As with many psychedelic substances, the effects of psychedelic mushrooms are subjective and can vary considerably among individual users. The mind-altering effects of psilocybin-containing mushrooms typically last from three to eight hours depending on the dosage, preparation method, and personal metabolism. The first 3–4 hours of the trip are typically referred to as the ‘peak’—in which the user experiences more vivid visuals and distortions in reality. However, the effects can seem to last much longer to the user because of psilocybin’s ability to alter time perception
Sensory effects include visual and auditory hallucinations followed by emotional changes and altered perception of time and space. Noticeable changes to the auditory, visual, and tactile senses may become apparent around 30 minutes to an hour after ingestion, although effects may take up to two hours to take place. These shifts in perception visually include enhancement and contrasting of colors, strange light phenomena (such as auras or “halos” around light sources), increased visual acuity, surfaces that seem to ripple, shimmer, or breathe; complex open and closed eye visuals of form constants or images, objects that warp, morph, or change solid colors; a sense of melting into the environment, and trails behind moving objects. Sounds may seem to have increased clarity—music, for example, can take on a profound sense of cadence and depth. Some users experience synesthesia, wherein they perceive,
As with other psychedelics such as LSD, the experience, or ‘trip’, is strongly dependent upon set and setting. Hilarity, depression, lack of concentration, and muscular relaxation (including dilated pupils) are all normal effects, sometimes on the same trip. A negative environment could contribute to a bad trip, whereas a comfortable and familiar environment would set the stage for a pleasant experience. Psychedelics make experiences more intense, so if a person enters a trip in an anxious state of mind, they will likely experience heightened anxiety on their trip. Many users find it preferable to ingest the mushrooms with friends or people who are familiar with ‘tripping’. The psychological consequences of psilocybin use include hallucinations and an inability to discern fantasy from reality. Panic reactions and psychosis also may occur, particularly if a user ingests a large dose. In addition to the risks associated with the ingestion of psilocybin, individuals who seek to use psilocybin mushrooms also risk poisoning if one of the many varieties of poisonous mushrooms is confused with a psilocybin mushroom.
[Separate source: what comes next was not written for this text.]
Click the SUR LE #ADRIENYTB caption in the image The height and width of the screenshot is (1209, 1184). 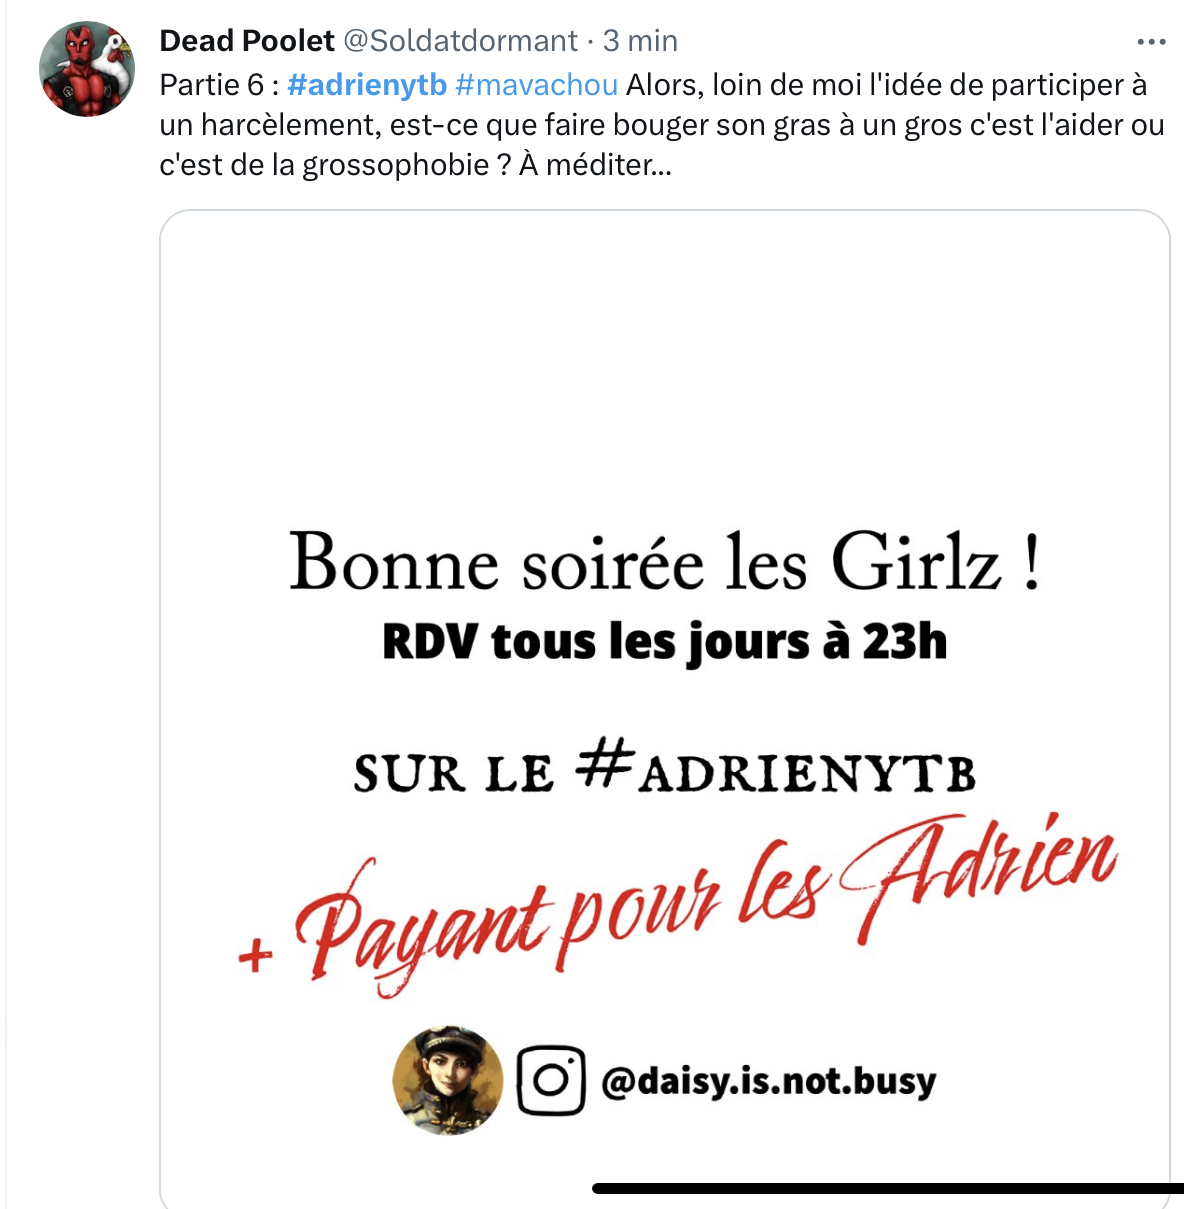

A study at Johns Hopkins University found that a dose of 20 to 30 mg psilocybin per 70 kg occasioning mystical-type experiences brought lasting positive changes to traits including altruism, gratitude, forgiveness and feel close to others when it was combined with meditation and an extensive spiritual practice support program. There is scientific evidence for a context- and state-dependent causal effect of psychedelic use on connection with nature
Dosage of mushrooms containing psilocybin depends on the potency of the mushroom (the total psilocybin and psilocin content of the mushrooms), which varies significantly both between species and within the same species, but is typically around 0.5–2.0% of the dried weight of the mushroom. A typical low dose of the common species Psilocybe cubensis is about 1.0 to 2.5 g, while about 2.5 to 5.0 g dried mushroom material is considered a strong dose. Above 5 g is often considered a heavy dose with 5.0 grams of dried mushroom often being referred to as a “heroic dose”.
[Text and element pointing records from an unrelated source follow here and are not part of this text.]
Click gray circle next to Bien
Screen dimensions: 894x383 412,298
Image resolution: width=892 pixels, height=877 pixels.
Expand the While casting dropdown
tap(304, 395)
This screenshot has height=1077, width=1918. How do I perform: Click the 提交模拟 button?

The concentration of active psilocybin mushroom compounds varies not only from species to species, but also from mushroom to mushroom inside a given species, subspecies or variety. The same holds true even for different parts of the same mushroom. In the species, Psilocybe samuiensis, the dried cap of the mushroom contains the most psilocybin at about 0.23%–0.90%. The mycelium contains about 0.24%–0.32%
Psilocybin mushrooms are regulated or prohibited in many countries, often carrying severe legal penalties (for example, the US Psychotropic Substances Act, the UK Misuse of Drugs Act 1971 and Drugs Act 2005, and in Canada the Controlled Drugs and Substances Act).